Ça c'est vous qui le dites. Je ne vous dis pas le contraire, mais si vous connaissez les choix du gouvernement pour le printemps, vous êtes très fort, parce que moi je ne sais pas. L'avant-projet sera présenté en Conseil des ministres en décembre. Ce que je sais, c'est qu'en principe il va rentrer dans un ordre du jour parlementaire pour une première lecture dès le début de l'année. C'est en train de se discuter. En fait, d'ici décembre, je pense qu'il faudrait que le gouvernement, et il le fera en son temps, dise ce qu'il faut mettre à l'ordre du jour avant les grandes échéances qui soit utile pour la société française et ait du sens politiquement pour la gauche plurielle.
Justement, votre initiative n'est-t-elle pas un effet d'annonce en vue des élections ?
Le temps des effets d'annonce est passé, les gens sont beaucoup plus critiques. Le côté " J'ai déjà dit il y a six ans et je vous le redis aujourd'hui "... Il faut poser des actes, en tout cas pour la loi sur l'économie sociale et solidaire. Pour la taxe, on verra, parce que la dimension est européenne.

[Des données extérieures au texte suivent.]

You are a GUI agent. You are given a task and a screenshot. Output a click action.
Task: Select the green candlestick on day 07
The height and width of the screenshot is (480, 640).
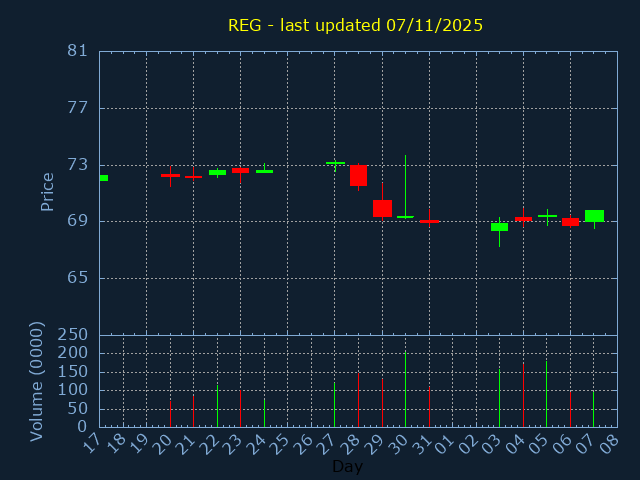(x=594, y=215)
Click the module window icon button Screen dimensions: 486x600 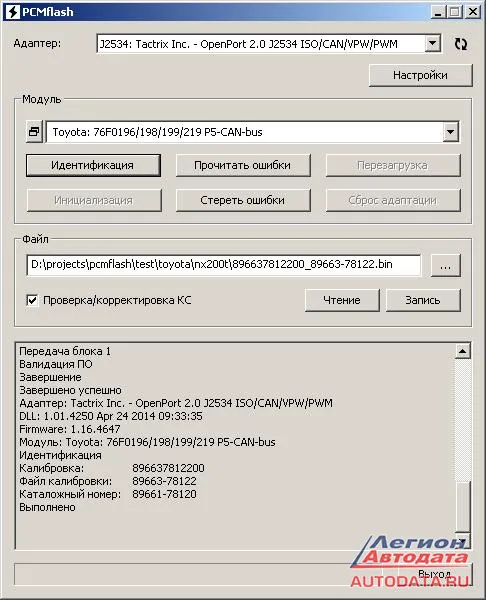tap(34, 132)
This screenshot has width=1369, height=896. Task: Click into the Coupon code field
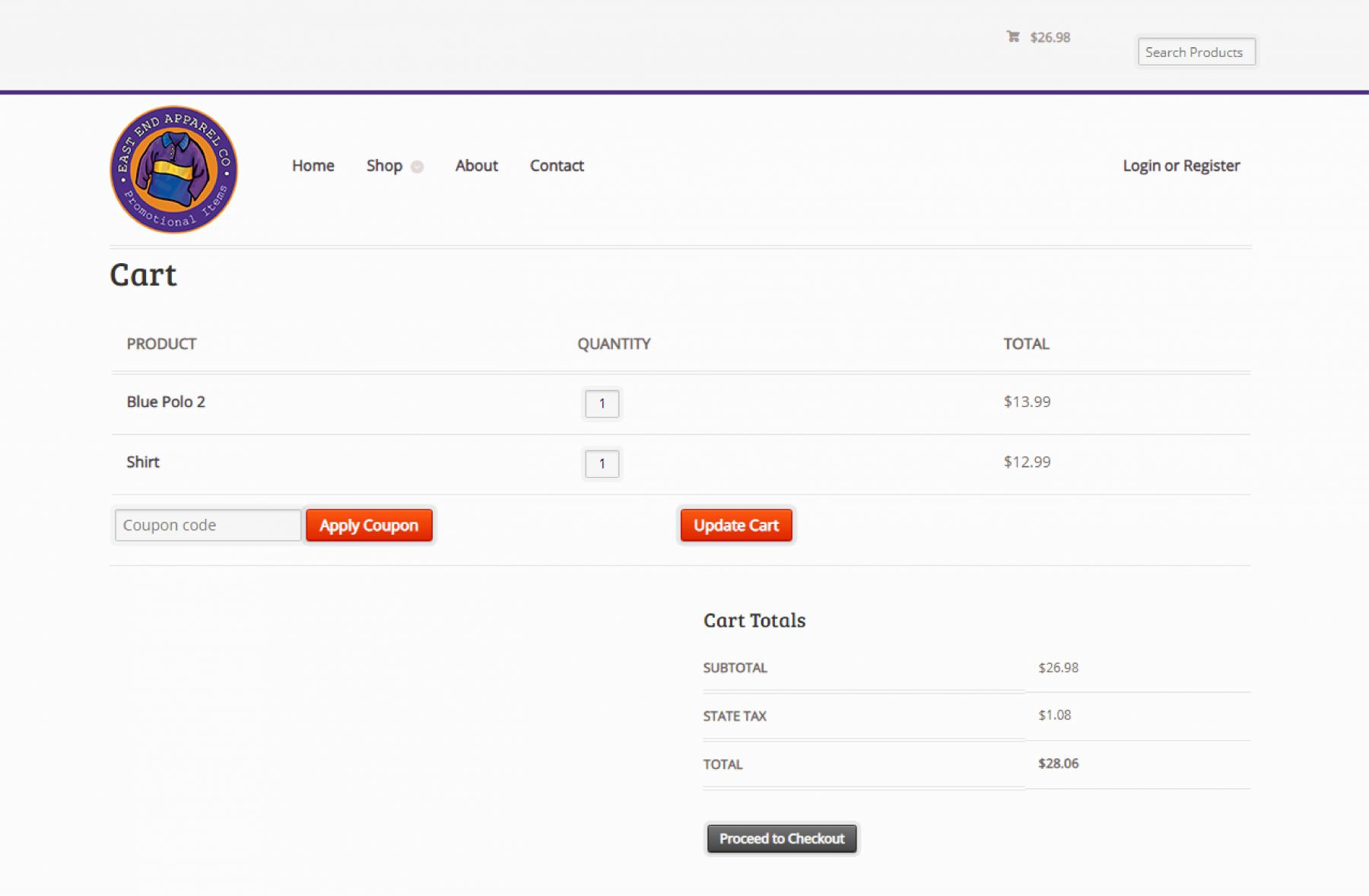208,525
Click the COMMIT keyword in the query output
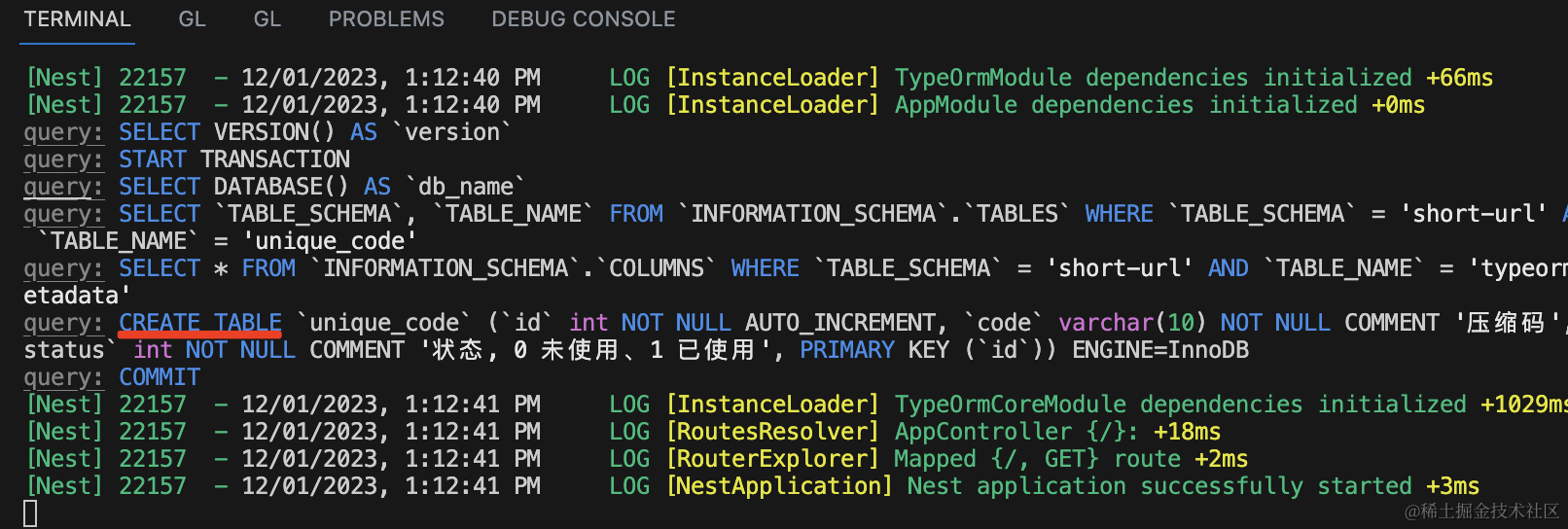The image size is (1568, 529). [160, 377]
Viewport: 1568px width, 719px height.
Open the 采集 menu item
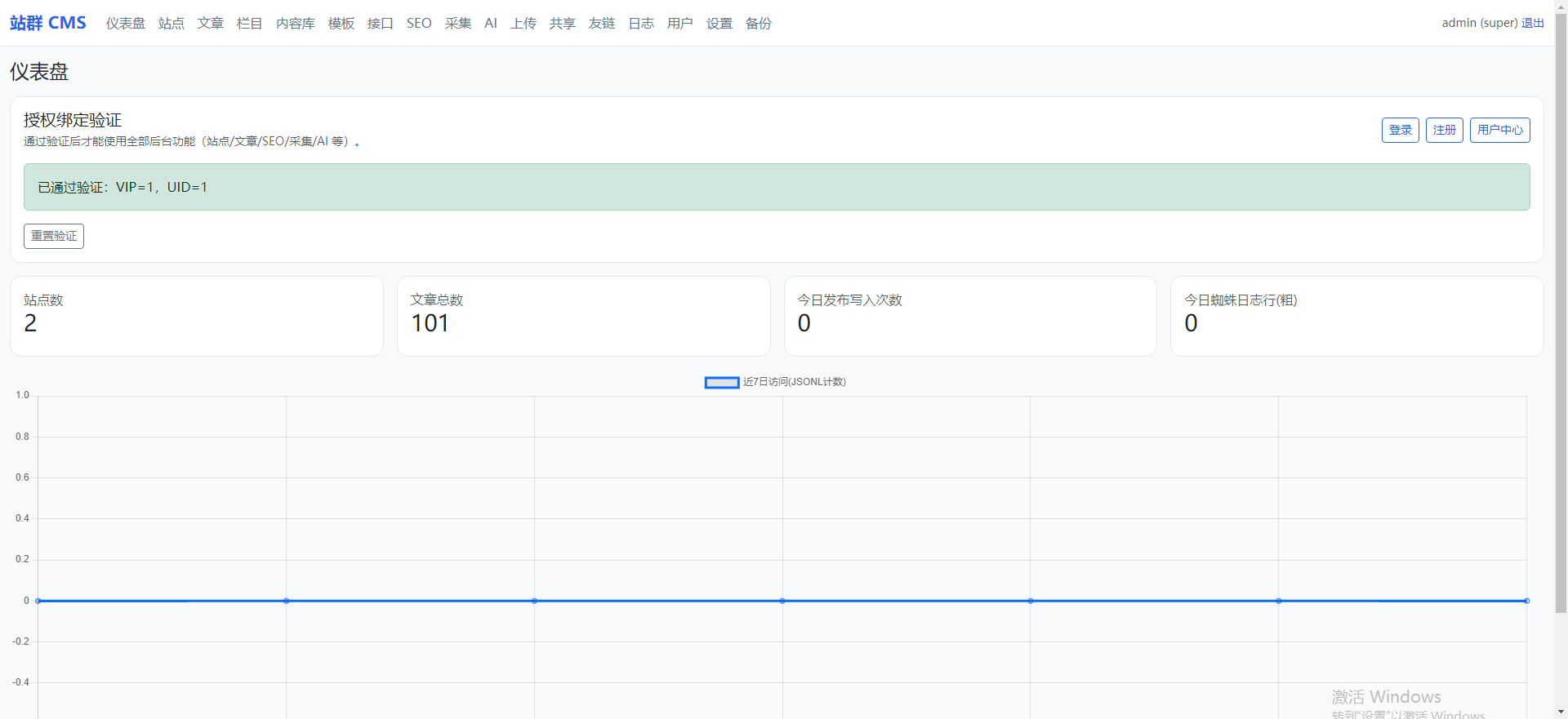click(x=457, y=24)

Sur la faisabilité d'une telle taxe, quels sont vos arguments ?
Quand des gens en 1946 ont suggéré qu'il suffisait de taxer l'ensemble de la masse salariale de 20 % ou 25 % pour financer une protection santé et des retraites, ils étaient bien plus fous que ceux qui aujourd'hui proposent la taxe sur les flux spéculatifs. A un moment donné, c'est un problème de volonté politique. Ça n'est pas un problème technique, ni financier.
Si les spéculateurs sont taxés en France, il leur suffira d'acheter des euros ailleurs dans l'UE...
Une initiative européenne est possible. Ma proposition de taxe est un signal, et c'est une manière de dire : " Prenons l'initiative ! " Les Belges l'ont inscrite à l'ordre du jour, alors il serait incroyable que le conseil Ecofin ne discute d'aucune proposition concrète. Puisque Schröder se déclare prêt à regarder une proposition, que le couple franco-allemand prenne la tête du cortège. Quand les deux marchent main dans la main, il suffit que quelques autres gouvernements adhèrent et ça devient le débat référent. C'est possible et souhaitable.